Mercedes team principal Toto Wolff has admitted he always had faith that Lewis Hamilton would be back to avenge last year’s defeat to Max Verstappen.
After the controversial 2021 Formula 1 World Championship finale Abu Dhabi Grand Prix, Mercedes lodged a protest in the wake of a chaotic race which they felt was “stolen” from them after it turned into a shambles under FIA Race Director Michael Masi.
Mercedes’ protest fell on deaf ears immediately after the race, and thereafter launched an appeal which they dropped the next week, but neither Wolff nor Hamilton attended the FIA Prize-giving, which the driver was obliged to do as per F1 rules.
Mercedes and Hamilton fans were outarged and to this day petition for the result to be reversed.
In December, after receiving his knighthood the week after Yas Marina, Hamilton went into silent mode while Wolff pushed the narrative that the seven time F1 world champion was considering his future in the sport.
The uncertainty spawning BS rumours of Aston Matin’s Sebastian Vettel being considered to replace the Briton and even ‘stories’ about Nyck de Vries going “for a seat fitting” at Brackley!
Nevertheless, the “will-he-or-won’t-he-return” script continued regarding Lewis’ future with Wolff, inadvertently or not, fuelling speculation when he told Speedweek: “I very much hope that we will see him again. He is the most important part of our sport. It would be a disgrace for the whole of Formula 1 if the best driver decided to quit because of outrageous decisions.”
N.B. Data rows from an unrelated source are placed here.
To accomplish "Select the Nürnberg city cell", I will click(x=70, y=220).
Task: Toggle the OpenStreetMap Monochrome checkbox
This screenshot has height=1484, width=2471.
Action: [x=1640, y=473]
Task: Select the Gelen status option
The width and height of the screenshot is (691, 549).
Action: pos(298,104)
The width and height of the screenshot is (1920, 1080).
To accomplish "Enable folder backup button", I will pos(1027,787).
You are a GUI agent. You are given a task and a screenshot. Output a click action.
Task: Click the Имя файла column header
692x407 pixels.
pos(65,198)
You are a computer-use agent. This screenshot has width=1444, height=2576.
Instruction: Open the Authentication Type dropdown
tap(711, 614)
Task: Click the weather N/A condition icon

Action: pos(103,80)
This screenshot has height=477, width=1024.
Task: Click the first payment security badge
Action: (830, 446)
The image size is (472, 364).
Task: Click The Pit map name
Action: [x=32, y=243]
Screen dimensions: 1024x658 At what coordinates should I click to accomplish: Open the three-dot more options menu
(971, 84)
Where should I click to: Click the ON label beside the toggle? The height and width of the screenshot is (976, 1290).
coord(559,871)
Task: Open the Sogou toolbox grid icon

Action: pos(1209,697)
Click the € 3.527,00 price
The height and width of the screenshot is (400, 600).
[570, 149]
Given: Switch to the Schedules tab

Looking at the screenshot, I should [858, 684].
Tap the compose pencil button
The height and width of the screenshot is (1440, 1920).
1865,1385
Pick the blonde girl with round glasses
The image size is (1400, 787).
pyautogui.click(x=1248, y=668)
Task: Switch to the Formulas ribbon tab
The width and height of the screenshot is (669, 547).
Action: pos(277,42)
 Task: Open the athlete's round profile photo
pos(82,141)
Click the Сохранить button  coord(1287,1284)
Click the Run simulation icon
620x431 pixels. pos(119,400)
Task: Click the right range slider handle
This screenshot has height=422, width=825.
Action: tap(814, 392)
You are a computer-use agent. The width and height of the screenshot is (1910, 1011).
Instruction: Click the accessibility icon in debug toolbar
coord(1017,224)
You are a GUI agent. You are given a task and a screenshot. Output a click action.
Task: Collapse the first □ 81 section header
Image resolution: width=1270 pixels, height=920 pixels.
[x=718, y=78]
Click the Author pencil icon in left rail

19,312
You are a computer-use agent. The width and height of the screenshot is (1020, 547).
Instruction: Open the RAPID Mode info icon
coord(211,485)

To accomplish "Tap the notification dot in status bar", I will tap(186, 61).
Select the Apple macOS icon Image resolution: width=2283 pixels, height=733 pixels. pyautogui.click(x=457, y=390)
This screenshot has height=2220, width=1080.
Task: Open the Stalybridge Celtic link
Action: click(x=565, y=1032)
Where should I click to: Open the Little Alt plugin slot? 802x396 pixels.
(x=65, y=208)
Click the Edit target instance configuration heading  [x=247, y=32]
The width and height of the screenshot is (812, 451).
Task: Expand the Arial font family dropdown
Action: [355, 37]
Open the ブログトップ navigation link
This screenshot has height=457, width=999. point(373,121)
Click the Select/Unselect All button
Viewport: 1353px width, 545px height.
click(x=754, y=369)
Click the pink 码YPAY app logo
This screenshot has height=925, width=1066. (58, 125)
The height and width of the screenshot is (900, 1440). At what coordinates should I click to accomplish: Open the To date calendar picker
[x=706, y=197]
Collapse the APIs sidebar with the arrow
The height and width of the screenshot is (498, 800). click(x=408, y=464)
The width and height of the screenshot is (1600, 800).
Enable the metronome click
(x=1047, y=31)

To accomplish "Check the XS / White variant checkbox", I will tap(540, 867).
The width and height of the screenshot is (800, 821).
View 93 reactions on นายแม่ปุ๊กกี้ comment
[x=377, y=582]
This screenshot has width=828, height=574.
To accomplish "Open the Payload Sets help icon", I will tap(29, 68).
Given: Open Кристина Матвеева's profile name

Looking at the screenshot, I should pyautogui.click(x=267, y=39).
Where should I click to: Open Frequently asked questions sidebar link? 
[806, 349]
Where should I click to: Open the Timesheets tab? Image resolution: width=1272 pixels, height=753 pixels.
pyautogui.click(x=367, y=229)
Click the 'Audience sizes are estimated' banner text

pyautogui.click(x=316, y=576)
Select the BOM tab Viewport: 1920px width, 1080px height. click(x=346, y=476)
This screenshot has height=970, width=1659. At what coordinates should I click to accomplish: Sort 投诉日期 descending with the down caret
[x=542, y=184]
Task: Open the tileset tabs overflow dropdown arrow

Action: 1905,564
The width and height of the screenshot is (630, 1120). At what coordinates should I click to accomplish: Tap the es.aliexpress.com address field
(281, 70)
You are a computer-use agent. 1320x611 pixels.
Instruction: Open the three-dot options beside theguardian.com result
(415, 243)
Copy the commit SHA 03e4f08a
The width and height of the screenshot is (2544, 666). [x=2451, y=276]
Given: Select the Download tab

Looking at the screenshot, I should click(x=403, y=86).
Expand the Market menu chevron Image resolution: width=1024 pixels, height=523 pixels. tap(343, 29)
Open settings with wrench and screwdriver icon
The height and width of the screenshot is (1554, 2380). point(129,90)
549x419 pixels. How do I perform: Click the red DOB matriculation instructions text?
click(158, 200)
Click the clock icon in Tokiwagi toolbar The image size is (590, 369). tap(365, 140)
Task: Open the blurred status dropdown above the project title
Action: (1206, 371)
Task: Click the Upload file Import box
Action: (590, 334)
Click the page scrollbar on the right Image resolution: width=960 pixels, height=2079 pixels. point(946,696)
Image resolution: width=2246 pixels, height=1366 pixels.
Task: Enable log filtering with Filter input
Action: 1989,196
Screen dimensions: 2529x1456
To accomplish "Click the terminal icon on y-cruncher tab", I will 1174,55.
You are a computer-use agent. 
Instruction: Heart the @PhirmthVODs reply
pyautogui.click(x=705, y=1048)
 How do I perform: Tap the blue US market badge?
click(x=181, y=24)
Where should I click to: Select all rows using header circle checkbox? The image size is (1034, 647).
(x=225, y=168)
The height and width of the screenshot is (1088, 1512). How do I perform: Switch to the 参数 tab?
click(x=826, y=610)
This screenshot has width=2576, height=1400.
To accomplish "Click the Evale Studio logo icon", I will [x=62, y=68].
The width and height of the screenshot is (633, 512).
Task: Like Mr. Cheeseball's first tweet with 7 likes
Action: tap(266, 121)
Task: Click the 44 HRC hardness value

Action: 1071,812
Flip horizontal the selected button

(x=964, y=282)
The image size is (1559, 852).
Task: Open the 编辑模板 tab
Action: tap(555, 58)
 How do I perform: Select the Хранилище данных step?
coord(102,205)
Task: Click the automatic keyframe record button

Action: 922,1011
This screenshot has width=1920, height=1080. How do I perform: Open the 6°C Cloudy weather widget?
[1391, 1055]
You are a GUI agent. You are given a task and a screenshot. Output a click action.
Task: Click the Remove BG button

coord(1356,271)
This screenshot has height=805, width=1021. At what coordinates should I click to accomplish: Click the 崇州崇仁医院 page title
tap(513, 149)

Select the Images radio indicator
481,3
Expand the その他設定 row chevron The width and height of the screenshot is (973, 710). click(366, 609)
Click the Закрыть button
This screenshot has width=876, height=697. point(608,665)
However, today speaking to BBC Radio 4 on the occasion of the team’s 2022 Mercedes W13 launch, Wolff admitted no concrens about Hamilton returning or not: “I was never worried – although you have to respect the driver is disillusioned after such an event.
“We all were disillusioned because the stopwatch never lies and Lewis was clearly the best guy on track in Abu Dhabi, dominating the race, and then it is taken away by a single individual against all the rules so to digest that is very difficult.”
Wolff: The role of a Formula 1 race director is not easy
He continued: “Like all of us, there was an initial shock. We have never seen anything like that so he had to walk away, and free his mind and think about something else, and start to work on those events and find a solution.
On Radio 5 Wolff added that “it’s not something we will ever in a way recover from” and denied Hamilton’s returnwas conditional on Masi being removed from the role of Race Director.
Asked if he was worried, the Mercedes boss said: “I have known Lewis for such a long time and I wasn’t [worried] but obviously this has had such an impact on him when everything about it was about fairness and justice and when that happens to you it is quite difficult to, I understand, to cope with that.”
Also from the launch Reuters report that FIA President Mohammed Ben Sulayem, unveiled a raft of changes to the sport’s refereeing procedures on Thursday.
These included the appointment of the experienced Niels Wittich and Eduardo Freitas to serve as alternating race directors, the setting up of a virtual race control room and a review of procedures governing how cars running a lap down unlap themselves behind the safety car.
F1 stalwart Herbie Blash is also set to return as a permanent senior advisor to the new race directors while broadcast of radio communication between teams and drivers will also be banned.
On the subject, Wolff commented: “Certainly the role of a race director is not easy. Now, with having two very experienced guys up there, that is good but the support structure that has been built around them is essential.